Create activity rules & set up alerts
To help prevent, detect, and remediate security issues efficiently, you can automate actions in the investigation tool and set up alerts by creating activity rules. To set up a rule, set up conditions for the rule, and then specify what actions to perform when the conditions are met. For details and instructions, go to Create and manage activity rules.
Manage your investigations
Expand all | Collapse all & go to top
View your list of investigationsTo view a list of the investigations that you own and that were shared with you, click View investigations. The investigation list includes the names, descriptions, and owners of the investigations, and the date last modified.
From this list, you can take action on any investigations that you own—for example, to delete an investigation. Check the box for an investigation, and then click Actions.
Note: Directly above your list of investigations, under Quick access, you can view recently saved investigations.
As a super administrator, click Settings to :
- Change the time zone for your investigations. The time zone applies to search conditions and results.
- Turn on or off Require reviewer. For more details, go to Require reviewers for bulk actions.
- Turn on or off View content. This setting allows admins with the appropriate privileges to view content.
- Turn on or off Enable action justification.
For instructions and details, go to Configure settings for your investigations.
You can control which data columns appear in your search results.

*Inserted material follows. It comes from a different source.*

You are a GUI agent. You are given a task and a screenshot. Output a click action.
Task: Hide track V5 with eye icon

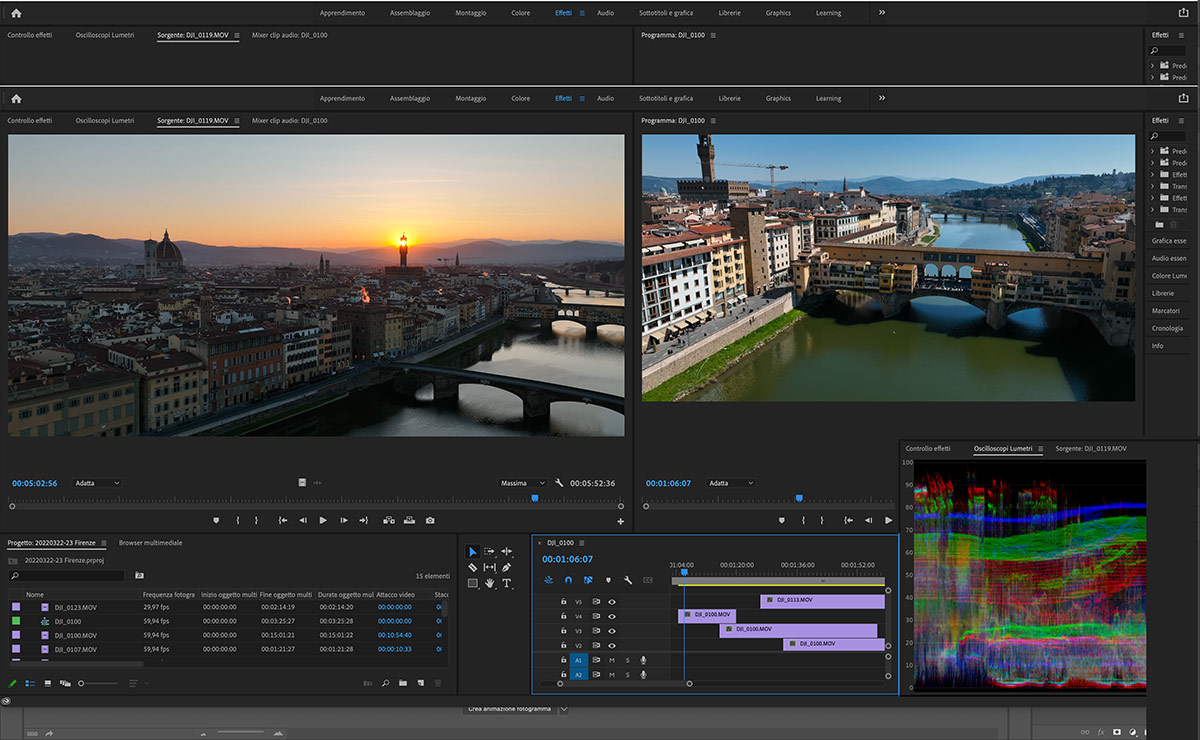click(612, 602)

- At the top-right of the search results table, click Manage columns
.
- (Optional) To remove current columns, click Remove item
.
- (Optional) To add columns, next to Add new column, click the Down arrow
and select the data column.
Repeat as needed. - (Optional) To change the order of the columns, drag the column name.
- Click Save.
You can export search results in the investigation tool to Google Sheets or to a CSV file. For instructions, see Export search results.
To save your search criteria or share it with others, you can create and save an investigation, and then share, duplicate, or delete it.
For details, go to Save, share, delete, and duplicate investigations.